OBJECTIVE - Copy everything in the data below, from the line containing "At what coordinates should I click to accomplish: Send" down to the line containing "I will coord(1093,178).", with both of those lines included and every line reproduced unchanged.
[Begin EXTRACTED DATA]
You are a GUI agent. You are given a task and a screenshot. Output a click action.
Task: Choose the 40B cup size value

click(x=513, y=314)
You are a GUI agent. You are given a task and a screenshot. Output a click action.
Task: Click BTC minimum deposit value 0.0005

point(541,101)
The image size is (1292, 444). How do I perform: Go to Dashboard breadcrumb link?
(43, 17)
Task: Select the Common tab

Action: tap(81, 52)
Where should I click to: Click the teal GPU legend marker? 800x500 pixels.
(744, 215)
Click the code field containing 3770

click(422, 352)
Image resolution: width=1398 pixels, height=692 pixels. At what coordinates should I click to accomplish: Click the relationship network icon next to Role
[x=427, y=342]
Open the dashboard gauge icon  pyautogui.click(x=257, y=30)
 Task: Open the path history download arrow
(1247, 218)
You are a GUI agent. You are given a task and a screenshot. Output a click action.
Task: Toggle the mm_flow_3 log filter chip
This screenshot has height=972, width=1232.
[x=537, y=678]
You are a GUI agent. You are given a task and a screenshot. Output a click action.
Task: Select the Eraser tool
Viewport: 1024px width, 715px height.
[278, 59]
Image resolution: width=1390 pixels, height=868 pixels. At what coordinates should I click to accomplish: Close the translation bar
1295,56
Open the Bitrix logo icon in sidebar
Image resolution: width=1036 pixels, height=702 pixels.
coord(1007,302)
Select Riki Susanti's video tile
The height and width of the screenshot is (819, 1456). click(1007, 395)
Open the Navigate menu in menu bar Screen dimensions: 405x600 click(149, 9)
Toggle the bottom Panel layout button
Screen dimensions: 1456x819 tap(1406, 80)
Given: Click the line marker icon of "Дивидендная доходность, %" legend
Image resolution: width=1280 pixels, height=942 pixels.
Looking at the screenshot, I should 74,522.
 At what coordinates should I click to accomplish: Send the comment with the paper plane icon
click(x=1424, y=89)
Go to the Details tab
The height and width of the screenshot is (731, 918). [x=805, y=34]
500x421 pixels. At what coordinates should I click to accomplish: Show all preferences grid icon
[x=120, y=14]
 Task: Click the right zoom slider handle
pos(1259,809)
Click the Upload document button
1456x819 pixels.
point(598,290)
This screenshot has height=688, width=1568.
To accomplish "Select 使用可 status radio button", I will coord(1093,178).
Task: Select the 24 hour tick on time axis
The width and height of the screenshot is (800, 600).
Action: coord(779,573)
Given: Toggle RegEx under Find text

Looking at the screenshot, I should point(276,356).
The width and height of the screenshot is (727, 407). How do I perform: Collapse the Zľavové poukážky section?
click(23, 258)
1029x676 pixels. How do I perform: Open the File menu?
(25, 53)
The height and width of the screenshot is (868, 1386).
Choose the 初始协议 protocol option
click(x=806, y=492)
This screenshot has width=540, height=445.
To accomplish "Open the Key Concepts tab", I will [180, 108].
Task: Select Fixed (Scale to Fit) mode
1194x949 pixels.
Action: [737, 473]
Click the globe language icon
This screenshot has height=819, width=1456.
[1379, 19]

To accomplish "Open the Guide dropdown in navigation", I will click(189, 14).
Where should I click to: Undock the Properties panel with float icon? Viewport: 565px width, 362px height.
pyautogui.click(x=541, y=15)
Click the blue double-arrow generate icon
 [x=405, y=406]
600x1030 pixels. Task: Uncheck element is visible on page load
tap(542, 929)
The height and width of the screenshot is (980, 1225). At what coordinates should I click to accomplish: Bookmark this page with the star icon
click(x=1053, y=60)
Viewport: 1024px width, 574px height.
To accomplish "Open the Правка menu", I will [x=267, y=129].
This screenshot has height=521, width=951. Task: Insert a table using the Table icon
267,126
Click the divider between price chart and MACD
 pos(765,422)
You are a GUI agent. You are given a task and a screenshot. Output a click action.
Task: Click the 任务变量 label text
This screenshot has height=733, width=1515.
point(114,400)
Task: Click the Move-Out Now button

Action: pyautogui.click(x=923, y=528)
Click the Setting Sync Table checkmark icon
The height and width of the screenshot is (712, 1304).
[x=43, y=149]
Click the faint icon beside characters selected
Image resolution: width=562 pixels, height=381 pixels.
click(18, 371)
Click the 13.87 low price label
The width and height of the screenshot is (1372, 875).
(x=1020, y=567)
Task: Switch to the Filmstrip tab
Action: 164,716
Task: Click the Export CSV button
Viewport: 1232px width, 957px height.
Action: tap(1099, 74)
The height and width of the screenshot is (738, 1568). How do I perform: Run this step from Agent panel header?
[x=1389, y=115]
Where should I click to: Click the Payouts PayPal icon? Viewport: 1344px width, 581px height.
[End EXTRACTED DATA]
ANSWER TO THE EXERCISE -
 At what coordinates should I click to accomplish: Send the comment with the paper plane icon
click(x=1424, y=89)
Go to the Details tab
The height and width of the screenshot is (731, 918). [x=805, y=34]
500x421 pixels. At what coordinates should I click to accomplish: Show all preferences grid icon
[x=120, y=14]
 Task: Click the right zoom slider handle
pos(1259,809)
Click the Upload document button
1456x819 pixels.
point(598,290)
This screenshot has height=688, width=1568.
To accomplish "Select 使用可 status radio button", I will coord(1093,178).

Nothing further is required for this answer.